Comprehensive Test Runner
^^^^^^^^^^^^^^^^^^^^^^^^^
The ``pcp-test-all-microvms`` app builds and tests all MicroVM variants sequentially::
# Test all variants (skip TAP if network not set up)
nix run .#pcp-test-all-microvms -- --skip-tap
# Test only a specific variant
nix run .#pcp-test-all-microvms -- --only=grafana
# Show help
nix run .#pcp-test-all-microvms -- --help
The test runner:
- **Polling-based builds** - Polls every 10s for build completion (supports slow machines)

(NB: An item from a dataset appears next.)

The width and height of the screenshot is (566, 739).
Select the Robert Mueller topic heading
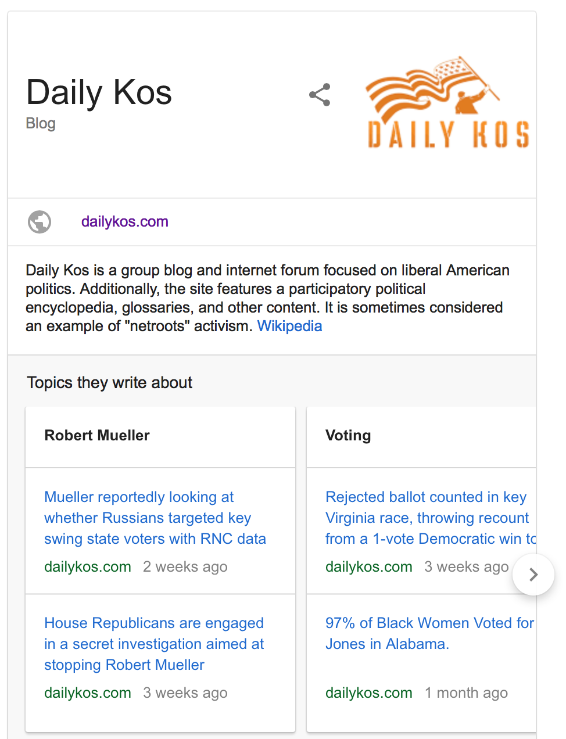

- **Sequential execution** - Builds one variant at a time to leverage Nix caching
- **Variant-specific checks** - Tests appropriate services for each variant
- **Continue on failure** - Reports all results at end instead of stopping on first failure
**Checks per variant:**
- **base**: pmcd, pmproxy, pmlogger
- **eval**: pmcd, pmproxy, node_exporter
- **grafana**: pmcd, pmproxy, node_exporter, Grafana HTTP, Prometheus HTTP, BPF metrics
- **grafana-tap**: Same as grafana, using TAP networking (direct IP: 10.177.0.20)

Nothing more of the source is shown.